Throughout the flow development, thin layers of “pure” shear instability (i.e., in the absence of convective instability) persist along the borders of sheared layers where the buoyancy gradient is statically unstable. Shear instability is not strong enough, however, to prevent the development of the convective layers.
c. Braking (days 42–60)
The braking stage is marked by a negative kinetic energy growth rate, beginning near day 42. At this stage, the spatial relationship between the different mixing processes is well established, although the layers continue to evolve in extent and strength (Fig. 2, t = 41.6 days).
Differential diffusion by salt fingering causes a buoyancy flux convergence (divergence) at the upper (lower) edge of each salt fingering layer. As a result, convective instability is maintained in the adjacent layers. The same buoyancy flux variations drive the along-intrusion velocities that characterize interleaving. Any variation in the strength of salt fingering, diffusive convection, or shear/convective mixing affects the relative strength of the convergent and divergent regions; hence, throughout the braking stage, the flow oscillates between accelerating and decelerating states.
d. Equilibrium (days 60–end)
The evolution to the equilibrium state depends on the details of the initial condition, which is unlikely to be reproduced exactly in the ocean. Nonetheless, it is reasonable to assume that the equilibrium state represents the end result of a class of initial conditions lying within some basin of attraction in parameter space. The equilibrium state is therefore the most relevant to observable interleaving structures.
Equilibrium is attained when KEb is matched by KEd (Fig. 1c), causing σKE to approach zero. The velocity profile has evolved from its initially sinusoidal form (Fig. 5a). The divergence of the buoyancy flux, which drives interleaving motions downward and to the left in the layer 22 m < z < 32 m, is strongest at the lower edge of the salt fingering layer (z ≈ 29 m in Fig. 2, day 68, lower frames). Similarly, buoyancy flux convergence is strongest at the upper edge of the fingering layer (z ≈ 12 m in Fig. 2). These asymmetries account for the distortion of the velocity profile away from its initial sinusoidal form. The equilibrium buoyancy profiles are nonsinusoidal for similar reasons (Fig. 5b).

• GIVEN RECORDS:
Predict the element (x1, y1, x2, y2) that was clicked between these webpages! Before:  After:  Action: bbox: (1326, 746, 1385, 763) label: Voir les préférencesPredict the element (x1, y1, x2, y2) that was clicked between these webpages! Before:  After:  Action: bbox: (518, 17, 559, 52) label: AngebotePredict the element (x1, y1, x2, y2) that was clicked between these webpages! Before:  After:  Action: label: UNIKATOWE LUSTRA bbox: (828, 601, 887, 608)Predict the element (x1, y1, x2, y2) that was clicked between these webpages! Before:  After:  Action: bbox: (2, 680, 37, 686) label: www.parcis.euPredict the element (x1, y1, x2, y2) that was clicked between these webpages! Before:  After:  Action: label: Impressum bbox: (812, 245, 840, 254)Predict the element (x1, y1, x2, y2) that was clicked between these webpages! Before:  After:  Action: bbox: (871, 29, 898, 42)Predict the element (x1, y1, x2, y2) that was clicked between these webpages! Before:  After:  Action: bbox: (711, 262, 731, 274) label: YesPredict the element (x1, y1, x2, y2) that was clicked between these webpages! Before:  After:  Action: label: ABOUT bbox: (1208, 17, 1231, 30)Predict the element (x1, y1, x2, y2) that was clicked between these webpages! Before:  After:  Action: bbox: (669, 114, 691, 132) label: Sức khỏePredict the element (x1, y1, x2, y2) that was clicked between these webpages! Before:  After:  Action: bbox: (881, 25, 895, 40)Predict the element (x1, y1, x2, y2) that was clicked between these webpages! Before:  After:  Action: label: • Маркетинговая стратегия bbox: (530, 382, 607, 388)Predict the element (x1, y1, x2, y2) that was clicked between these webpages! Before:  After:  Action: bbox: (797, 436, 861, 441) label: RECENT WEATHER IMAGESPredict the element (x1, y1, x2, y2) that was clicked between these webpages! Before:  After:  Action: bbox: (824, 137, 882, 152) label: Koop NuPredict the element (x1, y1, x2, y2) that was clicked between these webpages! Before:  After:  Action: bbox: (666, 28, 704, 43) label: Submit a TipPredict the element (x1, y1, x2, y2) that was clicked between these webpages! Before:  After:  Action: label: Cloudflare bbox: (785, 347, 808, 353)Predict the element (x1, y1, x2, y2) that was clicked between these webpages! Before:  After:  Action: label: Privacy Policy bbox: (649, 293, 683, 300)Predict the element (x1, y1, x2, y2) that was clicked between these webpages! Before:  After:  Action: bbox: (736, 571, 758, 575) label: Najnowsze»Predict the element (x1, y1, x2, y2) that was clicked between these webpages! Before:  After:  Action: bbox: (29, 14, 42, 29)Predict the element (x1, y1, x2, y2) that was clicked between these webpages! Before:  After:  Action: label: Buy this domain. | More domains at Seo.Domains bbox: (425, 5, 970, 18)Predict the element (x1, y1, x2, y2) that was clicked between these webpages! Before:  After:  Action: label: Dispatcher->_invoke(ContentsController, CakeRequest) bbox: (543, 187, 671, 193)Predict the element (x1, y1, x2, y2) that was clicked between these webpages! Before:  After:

• TASK REQUIREMENTS:
- 1) In the interleaving passage, what are the answers to these questions?
(a) What is shear instability not strong enough to prevent?
(b) Near which day does the braking stage begin?
(c) At what height is buoyancy flux convergence strongest at the upper edge of the fingering layer?
- 2) Could you carry on the interleaving passage from the point where it stops?
The rows aren't needed for anything here.

• FINAL RESULTS:
- 1)
(a) The development of the convective layers.
(b) Near day 42.
(c) At z ≈ 12 m.

- 2)
The velocity and buoyancy profiles are nearly linear in the shear/convective and diffusive convection layers, and more curved in the fingering layers. The maximum thermal and saline buoyancies are 2.8 and 2.4 × 10−4 m s−2, respectively. The thermal buoyancy, having the larger amplitude, determines the net buoyancy perturbation, so that lighter layers flow to the right (uphill) and vice versa (Figs. 5a,b).
Shear/convective layers have the largest vertical diffusivities (Fig. 5c), but exhibit relatively weak kinetic energy dissipation (Fig. 5d) resulting from relatively weak shear (Fig. 5a). The strongest dissipation is found in fingering layers, where stable stratification allows strong shear to persist.
The flux characteristics of the equilibrium state are very similar to those found in the late saturation and braking stages (Fig. 2, t = 41.6 and 68 days). By equilibrium, however, the shear/convective mixing layer is able to balance the destabilizing effect of the interaction between the salt fingering and diffusive convection layers. This balance is reached by strengthening the buoyancy fluxes in the diffusive convection and shear/convection layers, an increase in the momentum flux in the shear/convection layer, and an increase in the thickness of the shear/convective layer (Fig. 2, t = 37.6–68 days).
The relative importance of the various microscale mixing processes in the equilibrium state may be assessed in terms of their respective contributions to the kinetic energy dissipation, which balances buoyancy forcing to maintain equilibrium (Figs. 1c,d). Salt fingering is the largest contributor to KEd and accounts for 36% of the total. Ambient turbulence is not strong, but it is active throughout the domain and therefore supplies the second-largest fraction of dissipation, 22%. Dissipation resulting from convection accounts for 15% of the total, while shear instability and diffusive convection each account for 12% and molecular fluxes provide the remaining 3%.
Several properties of the modeled equilibrium state can be compared with results from other studies. These comparisons are summarized in Table 1. The maximum velocity is 4.6 × 10−3 m s−1. Combined with the wavelength λξ = 23 m and N = 3 × 10−3 s−1, this gives a Froude number of Umax/Nλξ = 0.067. For comparison, the Meddy Sharon intrusions had a nose velocity of 1 × 10−3 m s−1 (Ruddick and Hebert 1988). The interior velocity of interleaving layers (which we model here) has been estimated as 3.7 times the nose velocity (Ruddick et al. 1999). Using the same N and λξ = 25 m (Ruddick 1992), one therefore obtains Umax/Nλξ = 0.049. The modeled and measured Froude numbers agree to within ∼25%. From laboratory results, Ruddick et al. (1999) estimated a Froude number of 0.005 based on the nose velocity, or 0.019 based on interior velocity. Both modeled and measured Froude numbers exceed this value significantly. A still-higher value of 0.14 has been obtained in the two-dimensional modeling experiments of Simeonov and Stern (2007).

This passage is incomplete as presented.